Supplied records:

************

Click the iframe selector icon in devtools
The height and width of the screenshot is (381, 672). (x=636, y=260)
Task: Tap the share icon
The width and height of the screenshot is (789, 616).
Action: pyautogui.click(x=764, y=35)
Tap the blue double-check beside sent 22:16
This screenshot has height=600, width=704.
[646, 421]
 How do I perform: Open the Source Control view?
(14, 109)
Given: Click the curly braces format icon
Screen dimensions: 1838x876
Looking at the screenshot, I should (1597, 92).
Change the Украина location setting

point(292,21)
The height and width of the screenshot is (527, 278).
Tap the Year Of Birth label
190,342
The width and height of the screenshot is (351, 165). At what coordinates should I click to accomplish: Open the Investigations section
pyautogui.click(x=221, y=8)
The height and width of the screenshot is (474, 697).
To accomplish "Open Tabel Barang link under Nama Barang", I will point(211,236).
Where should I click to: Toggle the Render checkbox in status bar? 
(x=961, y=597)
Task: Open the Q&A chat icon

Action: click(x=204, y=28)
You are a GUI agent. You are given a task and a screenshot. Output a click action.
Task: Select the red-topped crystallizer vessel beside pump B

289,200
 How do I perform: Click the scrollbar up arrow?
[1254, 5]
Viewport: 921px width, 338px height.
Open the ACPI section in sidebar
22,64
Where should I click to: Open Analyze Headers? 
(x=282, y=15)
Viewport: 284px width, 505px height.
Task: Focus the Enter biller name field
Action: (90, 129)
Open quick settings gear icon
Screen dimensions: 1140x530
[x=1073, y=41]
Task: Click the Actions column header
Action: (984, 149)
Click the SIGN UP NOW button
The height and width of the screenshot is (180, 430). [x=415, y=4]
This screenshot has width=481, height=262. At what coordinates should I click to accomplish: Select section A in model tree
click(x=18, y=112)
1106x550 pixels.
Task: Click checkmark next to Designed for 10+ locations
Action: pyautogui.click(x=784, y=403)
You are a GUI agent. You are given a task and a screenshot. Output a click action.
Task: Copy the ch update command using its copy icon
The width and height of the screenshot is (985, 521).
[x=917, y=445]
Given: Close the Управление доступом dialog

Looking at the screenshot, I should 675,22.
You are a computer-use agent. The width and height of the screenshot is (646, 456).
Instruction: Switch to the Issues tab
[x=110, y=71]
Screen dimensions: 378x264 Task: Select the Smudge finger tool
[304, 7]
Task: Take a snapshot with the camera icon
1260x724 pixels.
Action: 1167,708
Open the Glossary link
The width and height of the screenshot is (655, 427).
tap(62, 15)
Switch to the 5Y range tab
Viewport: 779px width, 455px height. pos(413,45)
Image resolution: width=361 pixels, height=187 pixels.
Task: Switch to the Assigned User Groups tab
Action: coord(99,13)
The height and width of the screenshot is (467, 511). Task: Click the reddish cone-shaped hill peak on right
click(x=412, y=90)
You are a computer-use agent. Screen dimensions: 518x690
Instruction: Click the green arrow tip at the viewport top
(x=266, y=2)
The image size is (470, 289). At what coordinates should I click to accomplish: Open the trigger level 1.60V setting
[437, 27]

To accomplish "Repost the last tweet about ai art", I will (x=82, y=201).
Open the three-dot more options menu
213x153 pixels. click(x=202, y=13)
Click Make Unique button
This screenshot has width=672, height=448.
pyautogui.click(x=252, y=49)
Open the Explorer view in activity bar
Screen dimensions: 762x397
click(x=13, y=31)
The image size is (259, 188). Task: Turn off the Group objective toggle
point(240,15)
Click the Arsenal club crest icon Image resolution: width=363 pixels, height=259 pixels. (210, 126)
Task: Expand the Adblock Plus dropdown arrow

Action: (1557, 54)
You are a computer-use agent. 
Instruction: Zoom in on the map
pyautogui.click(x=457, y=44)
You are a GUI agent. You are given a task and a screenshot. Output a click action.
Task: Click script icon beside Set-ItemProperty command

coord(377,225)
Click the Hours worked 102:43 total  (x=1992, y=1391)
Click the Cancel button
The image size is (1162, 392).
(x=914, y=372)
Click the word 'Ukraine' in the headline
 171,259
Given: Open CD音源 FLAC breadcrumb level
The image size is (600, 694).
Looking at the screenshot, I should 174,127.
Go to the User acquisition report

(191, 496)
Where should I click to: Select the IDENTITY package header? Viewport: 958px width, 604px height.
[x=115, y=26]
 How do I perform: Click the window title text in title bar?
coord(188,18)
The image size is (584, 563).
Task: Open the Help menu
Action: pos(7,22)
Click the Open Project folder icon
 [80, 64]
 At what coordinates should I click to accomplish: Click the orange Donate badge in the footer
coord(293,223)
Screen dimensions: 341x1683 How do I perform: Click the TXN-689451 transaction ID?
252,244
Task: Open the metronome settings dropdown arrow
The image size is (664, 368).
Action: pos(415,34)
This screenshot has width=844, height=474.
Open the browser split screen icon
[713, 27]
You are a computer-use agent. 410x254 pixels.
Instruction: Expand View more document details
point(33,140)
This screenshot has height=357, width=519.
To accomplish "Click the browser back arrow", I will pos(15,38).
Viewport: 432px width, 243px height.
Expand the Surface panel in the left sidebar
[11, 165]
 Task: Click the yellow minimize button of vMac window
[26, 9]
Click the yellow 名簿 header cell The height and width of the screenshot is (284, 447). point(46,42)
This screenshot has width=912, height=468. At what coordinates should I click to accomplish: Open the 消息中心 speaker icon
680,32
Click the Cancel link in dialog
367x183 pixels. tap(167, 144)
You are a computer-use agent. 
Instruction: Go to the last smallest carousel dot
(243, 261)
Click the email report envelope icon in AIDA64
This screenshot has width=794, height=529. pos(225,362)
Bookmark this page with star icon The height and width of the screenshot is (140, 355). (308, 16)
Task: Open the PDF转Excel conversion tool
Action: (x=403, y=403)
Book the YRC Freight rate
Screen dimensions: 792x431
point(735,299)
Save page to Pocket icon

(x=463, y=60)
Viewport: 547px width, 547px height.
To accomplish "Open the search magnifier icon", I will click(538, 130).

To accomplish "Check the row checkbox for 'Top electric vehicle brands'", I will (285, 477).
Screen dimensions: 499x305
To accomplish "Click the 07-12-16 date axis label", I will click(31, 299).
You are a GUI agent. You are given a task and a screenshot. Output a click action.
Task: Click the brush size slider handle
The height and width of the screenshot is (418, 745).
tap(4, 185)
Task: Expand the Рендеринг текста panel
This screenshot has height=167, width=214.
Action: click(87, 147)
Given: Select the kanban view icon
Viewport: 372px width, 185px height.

************

What the exercise asks: All lines of the data above that include the word "settings" must be shown.

Solution to this task:
Open quick settings gear icon
Task: Open the metronome settings dropdown arrow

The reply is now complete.